DATE: 2021-11-15
SUPERIOR COURT OF JUSTICE – ONTARIO
IN THE ESTATE OF DAWOOD MOOLA, also known as DAVID MOOLA, deceased
BETWEEN:
RE: SULIMAN ISMAIL MOOLLA, Applicant
AND:
SCOTT RUNDLE, SULIMAN WADEE, ESTATE OF MOHAMMED IMRAAN WADEE, EBRAHIM WADEE, FATIMA WADEE, DIMITRIOS MPARDAKIS, MARIA MPARDAKIS, PEEYUSH GUPTA and BRAMPTON AND CALEDON COMMUNITY FOUNDATION, Respondents
BEFORE: Penny J.
COUNSEL: Howard Wolch for the Applicant
HEARD (by videoconference in Toronto): November 12, 2021
ENDORSEMENT
Overview
[1] This is a motion for directions as to the interpretation of the last will and testament of Dawood Moola. The will was made on November 24, 2004. The issue requiring the assistance of the court arises out of the dispositive provision in para. 3 of the will which reads:
{in standard form}I Give Devise and Bequeath all my Real and Personal Estate of which I may die possessed in the manner following, that is to say:
{in hand printing}TO MY BROTHERS[‘] [&] SISTER[‘]S LATE BROTHERS [&] SISTERS NEPHEWS [&] NIECES
AND TO SCOTT RUNDLE of CAMBRIDGE ONT. $25,000 CANADIAN
[square brackets indicates possible symbols and punctuation in the handwritten copy]

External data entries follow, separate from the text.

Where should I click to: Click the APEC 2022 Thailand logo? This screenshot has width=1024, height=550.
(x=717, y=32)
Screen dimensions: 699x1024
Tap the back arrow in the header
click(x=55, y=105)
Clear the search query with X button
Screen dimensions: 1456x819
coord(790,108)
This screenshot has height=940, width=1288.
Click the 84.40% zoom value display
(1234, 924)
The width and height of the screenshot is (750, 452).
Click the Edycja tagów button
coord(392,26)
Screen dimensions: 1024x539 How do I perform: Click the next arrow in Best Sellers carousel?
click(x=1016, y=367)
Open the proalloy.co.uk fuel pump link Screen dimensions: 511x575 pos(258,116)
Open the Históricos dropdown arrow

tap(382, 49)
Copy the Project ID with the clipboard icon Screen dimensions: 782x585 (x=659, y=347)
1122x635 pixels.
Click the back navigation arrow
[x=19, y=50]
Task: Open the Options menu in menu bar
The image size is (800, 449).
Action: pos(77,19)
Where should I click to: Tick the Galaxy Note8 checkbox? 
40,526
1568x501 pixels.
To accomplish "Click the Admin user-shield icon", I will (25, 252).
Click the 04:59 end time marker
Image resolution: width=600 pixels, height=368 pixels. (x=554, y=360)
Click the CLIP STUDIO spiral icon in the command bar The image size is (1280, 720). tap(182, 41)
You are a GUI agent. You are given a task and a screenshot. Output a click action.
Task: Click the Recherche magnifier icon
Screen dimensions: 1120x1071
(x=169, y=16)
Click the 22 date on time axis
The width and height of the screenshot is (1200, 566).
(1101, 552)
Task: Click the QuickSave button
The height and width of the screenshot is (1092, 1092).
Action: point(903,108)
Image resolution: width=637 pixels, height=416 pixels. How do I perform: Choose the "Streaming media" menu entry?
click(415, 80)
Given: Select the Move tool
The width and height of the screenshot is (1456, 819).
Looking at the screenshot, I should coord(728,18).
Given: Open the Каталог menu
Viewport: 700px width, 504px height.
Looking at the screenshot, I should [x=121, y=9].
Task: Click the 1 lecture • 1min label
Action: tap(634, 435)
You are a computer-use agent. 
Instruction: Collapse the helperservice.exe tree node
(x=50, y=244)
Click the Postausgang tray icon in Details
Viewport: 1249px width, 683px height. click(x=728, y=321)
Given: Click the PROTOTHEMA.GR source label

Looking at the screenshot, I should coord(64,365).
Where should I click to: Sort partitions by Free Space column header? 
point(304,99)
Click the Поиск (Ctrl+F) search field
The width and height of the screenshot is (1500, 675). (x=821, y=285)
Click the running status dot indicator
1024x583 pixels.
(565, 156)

[2] Scott Rundle’s entitlements have been entirely resolved and play no part in this motion.
Background
[3] Mr. Moola died on August 5, 2013 at the age of 76. He lived in Brampton, Ontario, having emigrated to Canada from South Africa in the 1960s. The deceased never married and had no spouse. There is no evidence he had any children or dependants. He was predeceased by his parents. The deceased had ten siblings, all of whom reside or resided outside of Canada. He was survived by five brothers and sisters and was predeceased by the other five. Since Mr. Moola’s death, one additional sister (Amina Cajee) has also died. The deceased was also survived by a total of 36 nieces and nephews, two of whom have since died. The evidence is that, while alive, Mr. Moola lived a modest lifestyle and was conservative in his spending. He was eager to share with his family in South Africa and he was very generous with his family, gifting and loaning large sums of money to members of his family.
[4] The problem facing the estate trustee, and the court on this motion, is to determine what is meant by the dispositive paragraph of the will which gives the residue of Mr. Moola’s estate to “my brothers sisters late brothers sisters nephews and nieces”.
[5] The notice of motion and the factum of the estate trustee laid out several possible interpretations, given the lack of punctuation and the other ambiguities of the language in para. 3 of the will:
(1) Does the will direct that the Deceased’s estate is to be distributed into nine equal parts to be distributed as follows:
(a) five shares to be paid to each of the five brothers and sisters of the Deceased who survived him (including the estate of Amina Cajee); and
(b) four shares to be divided as follows:
i. one share to be divided equally among the children of the predeceased sibling, Khatija Tilly;
ii. one share to be divided equally among the children of the predeceased sibling, Aisha Wadvalla;
iii. one share to be divided equally among the children of the predeceased sibling, Ruqayyah Bhat; and
iv. one share to be divided equally among the children of the predeceased sibling, Yunis Moolla.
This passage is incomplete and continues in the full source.